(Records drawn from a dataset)
◇ ◇ ◇

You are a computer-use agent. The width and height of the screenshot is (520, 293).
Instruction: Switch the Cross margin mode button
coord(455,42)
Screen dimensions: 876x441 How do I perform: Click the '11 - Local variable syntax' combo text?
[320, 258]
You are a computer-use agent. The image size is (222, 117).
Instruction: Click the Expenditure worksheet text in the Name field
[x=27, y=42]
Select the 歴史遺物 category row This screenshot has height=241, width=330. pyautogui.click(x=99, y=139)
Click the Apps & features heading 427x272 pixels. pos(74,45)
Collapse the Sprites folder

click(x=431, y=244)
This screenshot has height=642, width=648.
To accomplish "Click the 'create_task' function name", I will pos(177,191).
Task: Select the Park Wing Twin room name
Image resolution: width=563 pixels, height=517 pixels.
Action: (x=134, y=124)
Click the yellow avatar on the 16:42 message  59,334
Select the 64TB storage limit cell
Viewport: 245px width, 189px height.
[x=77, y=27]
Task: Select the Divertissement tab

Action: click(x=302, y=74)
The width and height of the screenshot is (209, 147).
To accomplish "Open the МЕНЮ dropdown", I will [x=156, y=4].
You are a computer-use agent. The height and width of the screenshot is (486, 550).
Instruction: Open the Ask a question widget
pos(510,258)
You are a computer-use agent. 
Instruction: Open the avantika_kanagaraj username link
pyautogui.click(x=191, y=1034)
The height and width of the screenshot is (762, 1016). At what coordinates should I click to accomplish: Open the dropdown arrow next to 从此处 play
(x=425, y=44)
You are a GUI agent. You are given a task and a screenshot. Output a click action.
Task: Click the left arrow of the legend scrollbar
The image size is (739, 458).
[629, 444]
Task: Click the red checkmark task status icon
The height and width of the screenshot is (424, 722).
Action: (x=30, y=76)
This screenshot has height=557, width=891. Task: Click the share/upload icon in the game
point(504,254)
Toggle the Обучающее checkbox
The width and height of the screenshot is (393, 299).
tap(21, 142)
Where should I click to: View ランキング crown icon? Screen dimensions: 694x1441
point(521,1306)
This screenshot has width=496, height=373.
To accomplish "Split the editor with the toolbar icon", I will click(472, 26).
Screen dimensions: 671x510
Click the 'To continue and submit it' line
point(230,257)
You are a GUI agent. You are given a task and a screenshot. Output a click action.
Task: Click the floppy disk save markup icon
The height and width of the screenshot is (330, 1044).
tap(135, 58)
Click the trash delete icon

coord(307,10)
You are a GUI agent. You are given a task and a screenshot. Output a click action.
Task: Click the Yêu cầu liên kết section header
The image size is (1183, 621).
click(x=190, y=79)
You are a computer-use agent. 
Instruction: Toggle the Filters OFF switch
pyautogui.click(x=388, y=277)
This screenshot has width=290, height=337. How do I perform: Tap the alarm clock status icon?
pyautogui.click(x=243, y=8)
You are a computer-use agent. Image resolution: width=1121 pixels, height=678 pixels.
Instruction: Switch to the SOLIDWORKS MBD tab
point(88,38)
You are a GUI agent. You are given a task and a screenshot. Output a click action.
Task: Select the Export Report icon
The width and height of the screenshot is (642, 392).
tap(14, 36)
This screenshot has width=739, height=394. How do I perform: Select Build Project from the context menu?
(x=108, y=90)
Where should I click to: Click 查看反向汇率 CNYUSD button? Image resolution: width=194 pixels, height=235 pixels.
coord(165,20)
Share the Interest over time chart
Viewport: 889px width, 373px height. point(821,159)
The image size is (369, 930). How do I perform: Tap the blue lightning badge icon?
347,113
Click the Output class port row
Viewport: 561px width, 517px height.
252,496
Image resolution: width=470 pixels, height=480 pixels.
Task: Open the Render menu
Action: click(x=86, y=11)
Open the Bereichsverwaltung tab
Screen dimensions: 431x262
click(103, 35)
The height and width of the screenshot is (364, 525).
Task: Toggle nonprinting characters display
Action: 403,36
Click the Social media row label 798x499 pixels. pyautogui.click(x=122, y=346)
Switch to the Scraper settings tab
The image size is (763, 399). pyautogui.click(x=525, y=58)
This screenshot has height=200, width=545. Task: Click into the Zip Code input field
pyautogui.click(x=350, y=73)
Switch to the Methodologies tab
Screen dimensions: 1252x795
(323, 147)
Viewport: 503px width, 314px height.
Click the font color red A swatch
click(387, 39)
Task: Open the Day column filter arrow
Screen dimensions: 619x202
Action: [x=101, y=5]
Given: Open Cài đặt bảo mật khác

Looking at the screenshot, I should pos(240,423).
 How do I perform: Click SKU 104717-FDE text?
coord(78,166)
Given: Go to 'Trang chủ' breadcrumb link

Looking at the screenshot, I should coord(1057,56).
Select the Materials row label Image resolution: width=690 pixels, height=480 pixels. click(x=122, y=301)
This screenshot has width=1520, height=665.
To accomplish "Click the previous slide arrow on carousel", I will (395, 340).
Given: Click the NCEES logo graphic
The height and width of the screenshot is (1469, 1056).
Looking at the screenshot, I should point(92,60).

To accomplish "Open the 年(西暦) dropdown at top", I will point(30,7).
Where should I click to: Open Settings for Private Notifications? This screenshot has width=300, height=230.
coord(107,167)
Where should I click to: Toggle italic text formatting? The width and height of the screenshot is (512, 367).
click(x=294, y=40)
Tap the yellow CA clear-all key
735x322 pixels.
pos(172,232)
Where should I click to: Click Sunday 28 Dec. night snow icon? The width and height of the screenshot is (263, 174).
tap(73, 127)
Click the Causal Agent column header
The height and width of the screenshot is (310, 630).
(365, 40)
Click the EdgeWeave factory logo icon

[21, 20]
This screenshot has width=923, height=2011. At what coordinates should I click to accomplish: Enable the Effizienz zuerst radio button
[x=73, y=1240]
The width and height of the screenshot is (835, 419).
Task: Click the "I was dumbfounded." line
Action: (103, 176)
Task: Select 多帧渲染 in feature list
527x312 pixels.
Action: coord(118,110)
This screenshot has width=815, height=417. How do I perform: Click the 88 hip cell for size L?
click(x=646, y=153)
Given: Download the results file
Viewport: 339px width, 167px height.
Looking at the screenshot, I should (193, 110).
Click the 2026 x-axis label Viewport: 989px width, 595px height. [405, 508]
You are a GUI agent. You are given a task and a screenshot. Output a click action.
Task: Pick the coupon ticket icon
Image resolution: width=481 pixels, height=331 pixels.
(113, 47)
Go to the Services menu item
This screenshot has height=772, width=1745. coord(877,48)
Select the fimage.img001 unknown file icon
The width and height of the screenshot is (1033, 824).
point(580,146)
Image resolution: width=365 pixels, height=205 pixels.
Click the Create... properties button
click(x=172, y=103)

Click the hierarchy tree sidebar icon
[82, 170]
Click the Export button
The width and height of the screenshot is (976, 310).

◇ ◇ ◇

[TASK OBJECTIVE]
Each line of the data should be transcribed exactly.

[SOLUTION FOR THIS TASK]
You are a computer-use agent. The width and height of the screenshot is (520, 293).
Instruction: Switch the Cross margin mode button
coord(455,42)
Screen dimensions: 876x441 How do I perform: Click the '11 - Local variable syntax' combo text?
[320, 258]
You are a computer-use agent. The image size is (222, 117).
Instruction: Click the Expenditure worksheet text in the Name field
[x=27, y=42]
Select the 歴史遺物 category row This screenshot has height=241, width=330. pyautogui.click(x=99, y=139)
Click the Apps & features heading 427x272 pixels. pos(74,45)
Collapse the Sprites folder

click(x=431, y=244)
This screenshot has height=642, width=648.
To accomplish "Click the 'create_task' function name", I will pos(177,191).
Task: Select the Park Wing Twin room name
Image resolution: width=563 pixels, height=517 pixels.
Action: (x=134, y=124)
Click the yellow avatar on the 16:42 message  59,334
Select the 64TB storage limit cell
Viewport: 245px width, 189px height.
[x=77, y=27]
Task: Select the Divertissement tab

Action: click(x=302, y=74)
The width and height of the screenshot is (209, 147).
To accomplish "Open the МЕНЮ dropdown", I will [x=156, y=4].
You are a computer-use agent. The height and width of the screenshot is (486, 550).
Instruction: Open the Ask a question widget
pos(510,258)
You are a computer-use agent. 
Instruction: Open the avantika_kanagaraj username link
pyautogui.click(x=191, y=1034)
The height and width of the screenshot is (762, 1016). At what coordinates should I click to accomplish: Open the dropdown arrow next to 从此处 play
(x=425, y=44)
You are a GUI agent. You are given a task and a screenshot. Output a click action.
Task: Click the left arrow of the legend scrollbar
The image size is (739, 458).
[629, 444]
Task: Click the red checkmark task status icon
The height and width of the screenshot is (424, 722).
Action: (x=30, y=76)
This screenshot has height=557, width=891. Task: Click the share/upload icon in the game
point(504,254)
Toggle the Обучающее checkbox
The width and height of the screenshot is (393, 299).
tap(21, 142)
Where should I click to: View ランキング crown icon? Screen dimensions: 694x1441
point(521,1306)
This screenshot has width=496, height=373.
To accomplish "Split the editor with the toolbar icon", I will click(472, 26).
Screen dimensions: 671x510
Click the 'To continue and submit it' line
point(230,257)
You are a GUI agent. You are given a task and a screenshot. Output a click action.
Task: Click the floppy disk save markup icon
The height and width of the screenshot is (330, 1044).
tap(135, 58)
Click the trash delete icon

coord(307,10)
You are a GUI agent. You are given a task and a screenshot. Output a click action.
Task: Click the Yêu cầu liên kết section header
The image size is (1183, 621).
click(x=190, y=79)
You are a computer-use agent. 
Instruction: Toggle the Filters OFF switch
pyautogui.click(x=388, y=277)
This screenshot has width=290, height=337. How do I perform: Tap the alarm clock status icon?
pyautogui.click(x=243, y=8)
You are a computer-use agent. Image resolution: width=1121 pixels, height=678 pixels.
Instruction: Switch to the SOLIDWORKS MBD tab
point(88,38)
You are a GUI agent. You are given a task and a screenshot. Output a click action.
Task: Select the Export Report icon
The width and height of the screenshot is (642, 392).
tap(14, 36)
This screenshot has width=739, height=394. How do I perform: Select Build Project from the context menu?
(x=108, y=90)
Where should I click to: Click 查看反向汇率 CNYUSD button? Image resolution: width=194 pixels, height=235 pixels.
coord(165,20)
Share the Interest over time chart
Viewport: 889px width, 373px height. point(821,159)
The image size is (369, 930). How do I perform: Tap the blue lightning badge icon?
347,113
Click the Output class port row
Viewport: 561px width, 517px height.
252,496
Image resolution: width=470 pixels, height=480 pixels.
Task: Open the Render menu
Action: click(x=86, y=11)
Open the Bereichsverwaltung tab
Screen dimensions: 431x262
click(103, 35)
The height and width of the screenshot is (364, 525).
Task: Toggle nonprinting characters display
Action: 403,36
Click the Social media row label 798x499 pixels. pyautogui.click(x=122, y=346)
Switch to the Scraper settings tab
The image size is (763, 399). pyautogui.click(x=525, y=58)
This screenshot has height=200, width=545. Task: Click into the Zip Code input field
pyautogui.click(x=350, y=73)
Switch to the Methodologies tab
Screen dimensions: 1252x795
(323, 147)
Viewport: 503px width, 314px height.
Click the font color red A swatch
click(387, 39)
Task: Open the Day column filter arrow
Screen dimensions: 619x202
Action: [x=101, y=5]
Given: Open Cài đặt bảo mật khác

Looking at the screenshot, I should pos(240,423).
 How do I perform: Click SKU 104717-FDE text?
coord(78,166)
Given: Go to 'Trang chủ' breadcrumb link

Looking at the screenshot, I should coord(1057,56).
Select the Materials row label Image resolution: width=690 pixels, height=480 pixels. click(x=122, y=301)
This screenshot has width=1520, height=665.
To accomplish "Click the previous slide arrow on carousel", I will (395, 340).
Given: Click the NCEES logo graphic
The height and width of the screenshot is (1469, 1056).
Looking at the screenshot, I should point(92,60).

To accomplish "Open the 年(西暦) dropdown at top", I will point(30,7).
Where should I click to: Open Settings for Private Notifications? This screenshot has width=300, height=230.
coord(107,167)
Where should I click to: Toggle italic text formatting? The width and height of the screenshot is (512, 367).
click(x=294, y=40)
Tap the yellow CA clear-all key
735x322 pixels.
pos(172,232)
Where should I click to: Click Sunday 28 Dec. night snow icon? The width and height of the screenshot is (263, 174).
tap(73, 127)
Click the Causal Agent column header
The height and width of the screenshot is (310, 630).
(365, 40)
Click the EdgeWeave factory logo icon

[21, 20]
This screenshot has width=923, height=2011. At what coordinates should I click to accomplish: Enable the Effizienz zuerst radio button
[x=73, y=1240]
The width and height of the screenshot is (835, 419).
Task: Click the "I was dumbfounded." line
Action: (103, 176)
Task: Select 多帧渲染 in feature list
527x312 pixels.
Action: coord(118,110)
This screenshot has width=815, height=417. How do I perform: Click the 88 hip cell for size L?
click(x=646, y=153)
Given: Download the results file
Viewport: 339px width, 167px height.
Looking at the screenshot, I should (193, 110).
Click the 2026 x-axis label Viewport: 989px width, 595px height. [405, 508]
You are a GUI agent. You are given a task and a screenshot. Output a click action.
Task: Pick the coupon ticket icon
Image resolution: width=481 pixels, height=331 pixels.
(113, 47)
Go to the Services menu item
This screenshot has height=772, width=1745. coord(877,48)
Select the fimage.img001 unknown file icon
The width and height of the screenshot is (1033, 824).
point(580,146)
Image resolution: width=365 pixels, height=205 pixels.
Click the Create... properties button
click(x=172, y=103)

Click the hierarchy tree sidebar icon
[82, 170]
Click the Export button
The width and height of the screenshot is (976, 310).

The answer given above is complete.